There have been very few practicing corporate executives besides Robert McEwen who have been forecasting higher gold prices in the last three years. He is a scholar of the gold market, not only a corporate executive, and his vision is usually respected. There is a hitch in the deal. The stockholders of Glamis, who are the beneficiaries of the high offer, can vote as a corporation at a shareholders meeting by the end of October. However, the stockholders of Goldcorp cannot.

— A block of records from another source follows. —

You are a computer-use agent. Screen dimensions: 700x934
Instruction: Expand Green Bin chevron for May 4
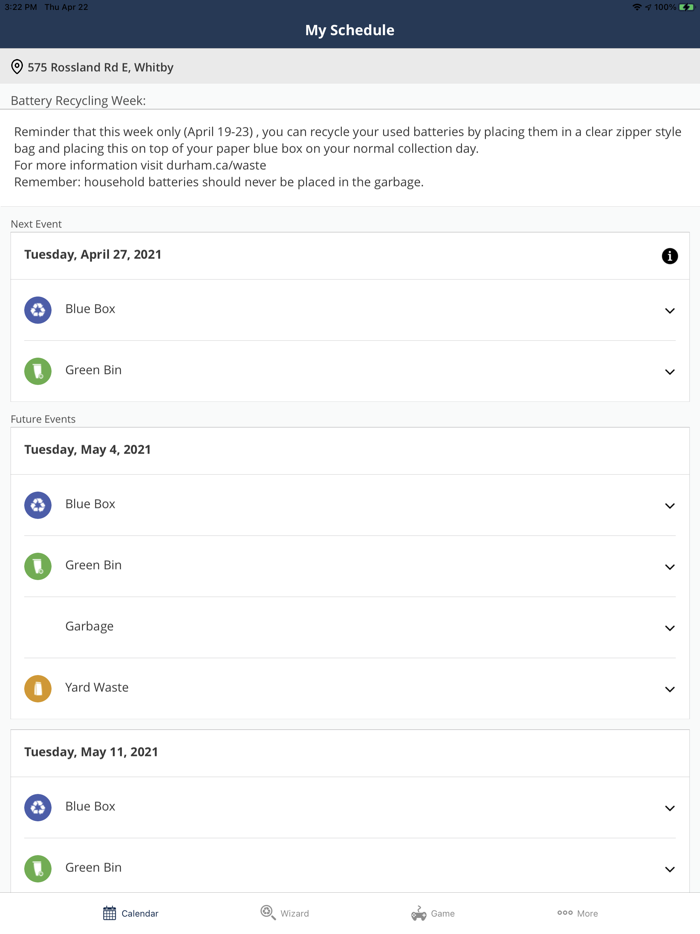pyautogui.click(x=670, y=567)
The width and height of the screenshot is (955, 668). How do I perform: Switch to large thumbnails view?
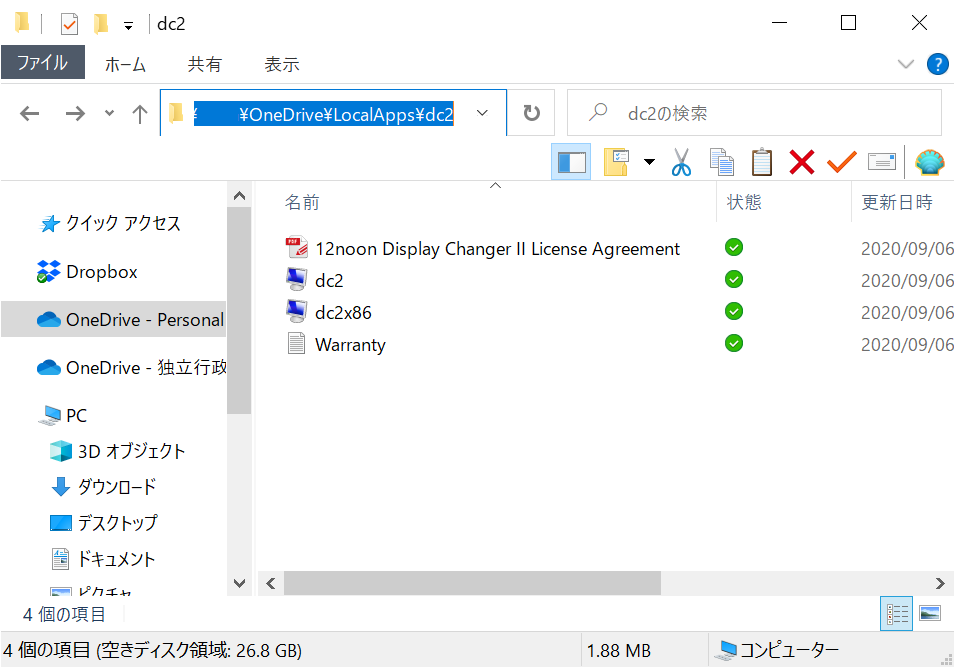932,613
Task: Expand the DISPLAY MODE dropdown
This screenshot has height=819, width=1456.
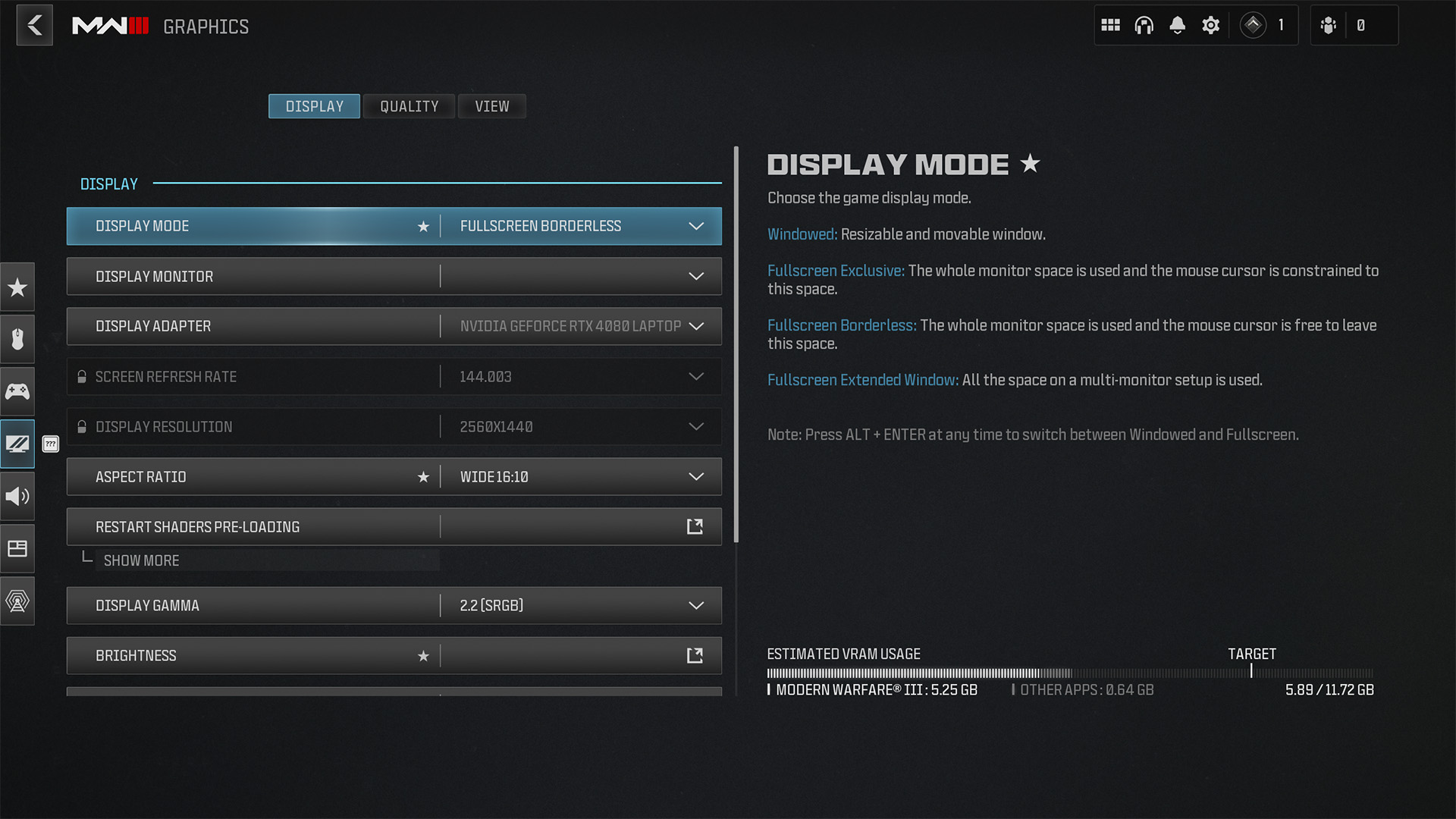Action: coord(697,225)
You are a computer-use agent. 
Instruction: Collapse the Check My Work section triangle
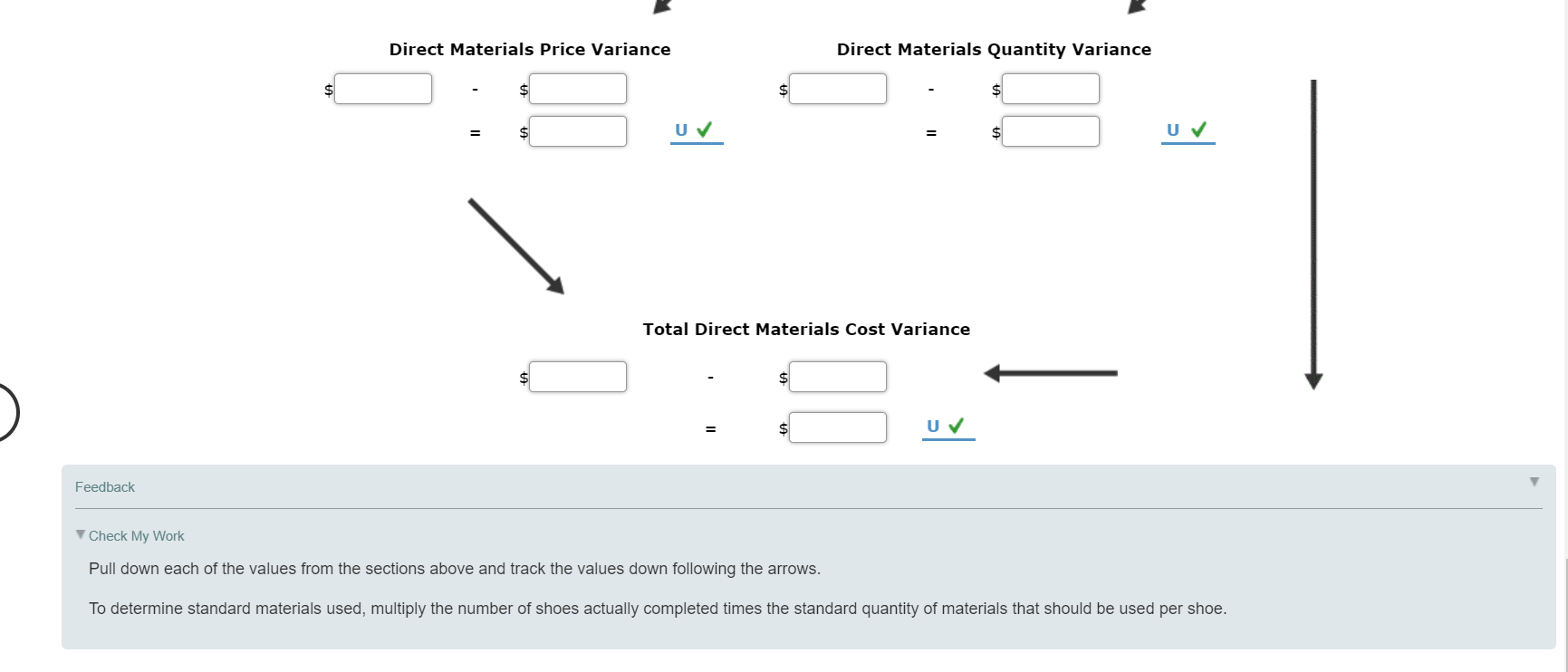(80, 533)
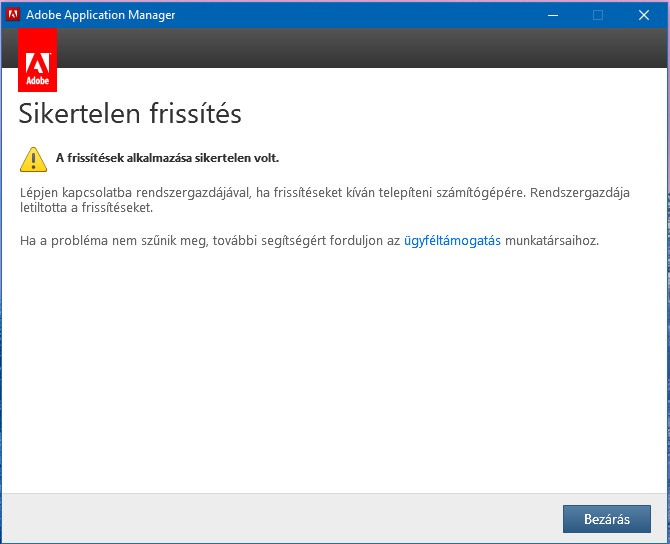Viewport: 670px width, 544px height.
Task: Close the window with the X button
Action: 643,14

From the point of view of corporate disagreement or corporate in-fighting, we are facing the vision of two highly capable executives who are dedicated to their businesses. It is my opinion that this fight is going to evolve into something which at the moment we don't know. Robert McEwen is the largest stockholder of Goldcorp with 1.5 percent, and Mr. Telfer has far less. Institutions own roughly half of the company. Mr. Telfer claims that he talked to the hundred largest institutions which doesn't sound representative even if they supported the deal, because institutions in today's atmosphere, and in fact almost any atmosphere, vote with their feet and vote only for performance. You cannot expect a stockholder to give its vote to a management who lowers the price of the stock. Frankly, representation to that effect is questionable.


In the last five years, we have been witnessing legal interference in corporate affairs when the democratic interest and right of stockholders is not respected. A vote is a vote, and it is very difficult to envisage a system that would give its blessing to a non-vote suggestion by management. Somewhere along the line, something will happen.

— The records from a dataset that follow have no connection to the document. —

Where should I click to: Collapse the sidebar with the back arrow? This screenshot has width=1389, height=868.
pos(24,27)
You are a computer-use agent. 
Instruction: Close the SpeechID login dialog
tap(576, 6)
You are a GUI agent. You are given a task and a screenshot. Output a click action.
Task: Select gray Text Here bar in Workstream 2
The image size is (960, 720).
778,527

From the point of view of the stock exchanges and the point of view of the mining industry, a lively debate of the vision of Mr. Telfer and Mr. McEwen is highly desirable. These are two people who have built organizations, delivered value raised money, and are constantly searching for opportunities within the mining industry. It is basically bullish for gold, bullish for the mining industry, bullish for the stock exchanges, and bullish for investors, because the two people are basically constructive and influential people. I would rather speak about the Goldcorp restricted proxy fight, or maybe even a full-scale proxy fight, or the various mergers and the various interests of these two individuals. Mr. Woodward's recent book STATE OF DENIAL should not enter Wall Street. Losing money is never good!


We live in an age when we hear on the front pages of the Financial Times, the front pages of the New York Times, the front pages of the Globe & Mail, about what I called
"THE PROBLEMS".


The journalists and writers are to some extent not in what I call the regulated world. It's better to live in a world where two dedicated, ambitious, hard-working and hard-hitting executives in the gold mining industry express their opinions, and while they express their very different opinions they build companies.

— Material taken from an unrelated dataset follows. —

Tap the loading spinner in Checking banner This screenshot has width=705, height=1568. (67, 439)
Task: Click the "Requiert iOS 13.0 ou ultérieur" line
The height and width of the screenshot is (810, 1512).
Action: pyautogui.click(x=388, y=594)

No doubt Mr. Telfer has done a lot of good for Goldcorp after Mr. McEwen has done a lot of good in creating Goldcorp. No doubt Mr. McEwen may create a whole series of positive news with his new corporate entities like U.S. Gold and other investments in the mining industry. He is positioning himself to benefit from $1,000 gold in a thousand different ways. At the age of 56, his time is probably taken up with nothing but constructive attitude towards our gold and our monetary problem.


Forty-six years ago, two men in their forties had four debates on television. There was very little difference between them. They all stood for a strong America. They all stood for standing up to communism. They all stood for what was important for the Western world in the Cold War.


I cannot help but wonder about this confrontation or a friendly confrontation, as I like to call it, between Mr. Telfer and Mr. McEwen. However, it will resort to the same sentence that President Kennedy used in his inauguration in January, 1961:

 

"My fellow Goldcorp stockholders, ask not what you have done
for management but what your management has done for you."